The Crusades ebbed and flowed over a 200-year period starting in the 11th century as European knights traveled to the Mideast, proclaiming they were doing God’s work in trying to reassert Christian rule in the Holy Land.

Behind the supposed religious compulsions were more pragmatic motives. Land, wealth and personal glory all drove the Crusades. Europe’s leaders also sought to give knights squabbling among each other a common enemy to fight. Muslims were easy targets.

Scott said he deliberately chose a time of anxious truce between the Second and Third Crusades, a period when Christians controlled Jerusalem under dying leper King Baldwin IV, who ruled it as an open city for those of all faiths.

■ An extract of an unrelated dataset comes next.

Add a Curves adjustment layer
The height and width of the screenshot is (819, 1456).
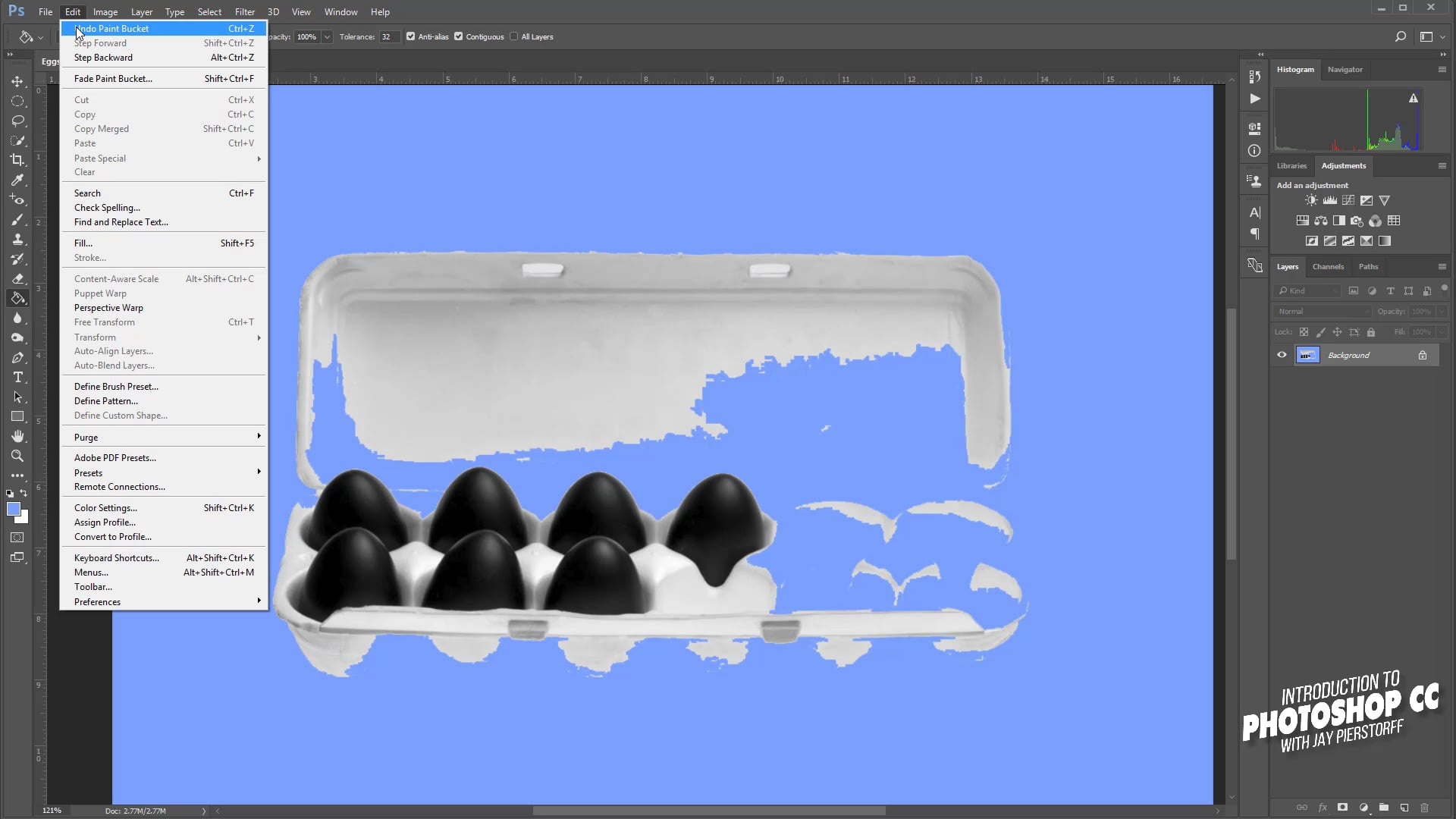1349,200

Muslims were rallied behind the wise general Saladin, whose restraint and diplomatic savvy maintained the relative tranquility between Arabs and Christians.

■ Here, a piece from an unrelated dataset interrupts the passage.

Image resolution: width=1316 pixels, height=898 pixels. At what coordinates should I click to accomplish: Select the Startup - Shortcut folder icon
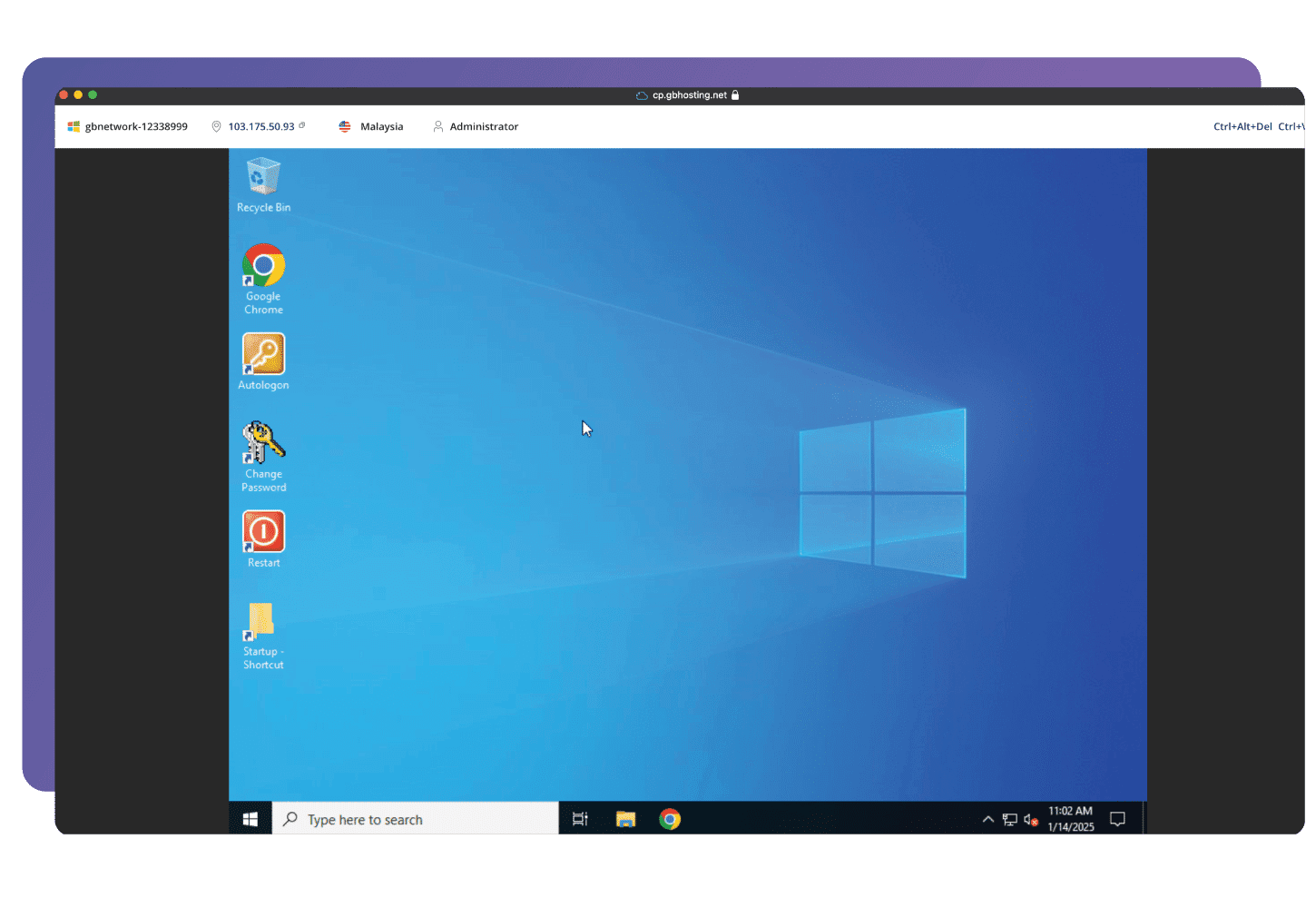(262, 621)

“I was always attracted to the idea of the knight and the notion of the man walking around dressed in steel and fighting for right, whatever that was,” Scott said. “But I didn’t just want to do any Crusades story. This period was interesting because it was a time of peace that was dominated by these two incredibly extraordinary characters.”

The film centers on an educated young French blacksmith, Balian of Ibelin (Orlando Bloom), questioning his faith amid grief over his wife’s death. The father he never knew, a Crusader knight (Liam Neeson), recruits Balian to accompany him back to Jerusalem and take up the family trade.

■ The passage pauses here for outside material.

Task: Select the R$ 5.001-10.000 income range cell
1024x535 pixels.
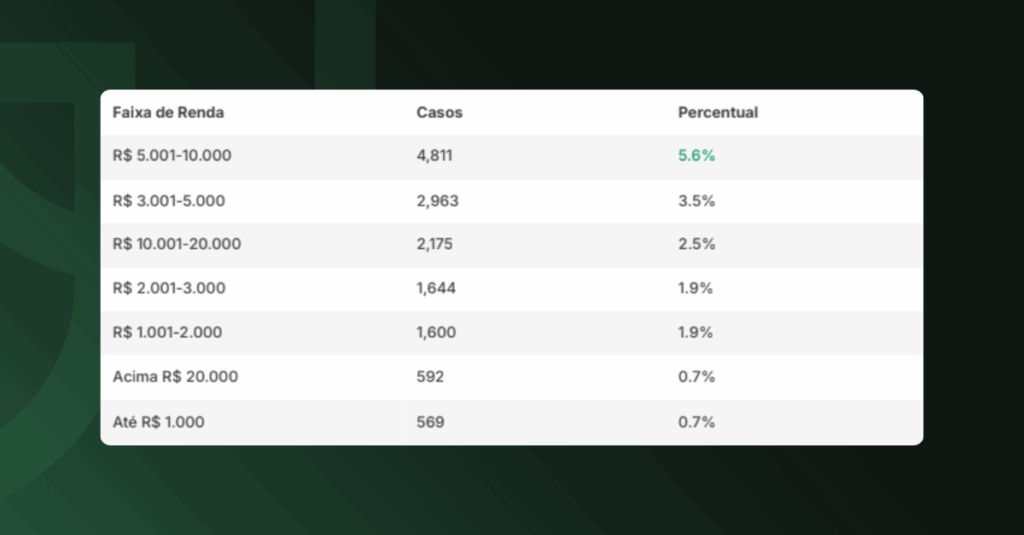Action: [x=172, y=157]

Called on to lead the defense of Jerusalem against a Muslim siege, Balian earns the respect of friend and foe alike and comes to realize the fallacy driving the Crusades, Scott said – the “perception of taking back what is ours, when in fact, as we say in the film, it isn’t actually ours. It’s everyone’s.”

“Kingdom of Heaven” ends with a bit of text recapping the centuries of strife in the Middle East following the Crusades.

“It’s so relevant today,” Bloom said. “The last caption of the movie is, a thousand years later, we’re still doing the same thing, still fighting one another over the same religious divides, and Jerusalem is still in conflict. It’s like: When are we going to learn?”

Still, the mere notion of a Crusades film in a post-Sept. 11 world seemed as though it would be asking for trouble.

In September 2001, Bush stoked resentment among Muslims when he described his campaign against terrorism as a “crusade.” The president said later through a spokesman that he regretted using the word, which invokes images of religious wars against Muslims.

After the demise of the Soviet Union deprived Hollywood of a ready source of communist bad guys, Arab terrorists became an easy substitute as the heavies in action films.

But “Kingdom of Heaven” could help change that perception. Revered as a unifying figure among Muslims, Saladin presents a stately, upstanding portrait for audiences accustomed to movie stereotypes of Arab villains.

“I think Muslims will be extremely proud and happy, because they’re seen as noble, chivalrous characters,” said actress Eva Green, who appears in the film. “Especially in this Crusade, the Arab people behaved in a more noble way than the Christian people.

“Saladin was such a great character. He was the hero of his time.”